## About this task
Whenever the word "will" appears in a line of the listing, copy that line.
(Information provided)
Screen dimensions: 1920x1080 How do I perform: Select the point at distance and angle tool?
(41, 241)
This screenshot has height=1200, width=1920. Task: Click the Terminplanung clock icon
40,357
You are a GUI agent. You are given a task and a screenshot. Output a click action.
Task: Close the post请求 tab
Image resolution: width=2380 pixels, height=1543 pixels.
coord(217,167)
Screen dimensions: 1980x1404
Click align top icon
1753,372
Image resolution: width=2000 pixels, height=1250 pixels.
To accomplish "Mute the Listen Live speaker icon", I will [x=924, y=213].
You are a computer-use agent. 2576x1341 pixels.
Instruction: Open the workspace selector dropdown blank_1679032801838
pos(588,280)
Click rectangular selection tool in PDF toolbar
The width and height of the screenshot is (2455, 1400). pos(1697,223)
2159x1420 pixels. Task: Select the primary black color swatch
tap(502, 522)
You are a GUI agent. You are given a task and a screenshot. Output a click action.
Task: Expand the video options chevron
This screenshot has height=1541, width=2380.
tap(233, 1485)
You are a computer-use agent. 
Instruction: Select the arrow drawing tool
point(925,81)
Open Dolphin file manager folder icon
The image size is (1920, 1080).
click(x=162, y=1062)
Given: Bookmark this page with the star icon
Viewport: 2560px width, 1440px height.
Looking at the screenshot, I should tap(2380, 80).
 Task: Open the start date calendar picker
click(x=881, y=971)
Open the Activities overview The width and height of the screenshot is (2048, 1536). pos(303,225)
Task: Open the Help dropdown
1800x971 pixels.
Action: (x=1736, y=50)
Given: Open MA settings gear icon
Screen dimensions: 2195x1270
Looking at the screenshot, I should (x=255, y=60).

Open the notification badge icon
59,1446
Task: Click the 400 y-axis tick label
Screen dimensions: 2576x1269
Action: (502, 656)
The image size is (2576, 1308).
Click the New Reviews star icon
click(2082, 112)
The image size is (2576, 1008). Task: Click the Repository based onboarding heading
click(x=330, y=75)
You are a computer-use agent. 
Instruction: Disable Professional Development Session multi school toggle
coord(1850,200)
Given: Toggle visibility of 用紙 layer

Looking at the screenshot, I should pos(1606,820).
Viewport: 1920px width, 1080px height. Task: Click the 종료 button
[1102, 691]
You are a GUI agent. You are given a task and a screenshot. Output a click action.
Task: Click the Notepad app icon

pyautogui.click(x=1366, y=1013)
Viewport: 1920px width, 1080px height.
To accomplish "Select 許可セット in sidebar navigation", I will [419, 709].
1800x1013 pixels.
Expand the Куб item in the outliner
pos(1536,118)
(End Information provided)
## Exercise response
To accomplish "Mute the Listen Live speaker icon", I will [x=924, y=213].
To accomplish "Select 許可セット in sidebar navigation", I will [419, 709].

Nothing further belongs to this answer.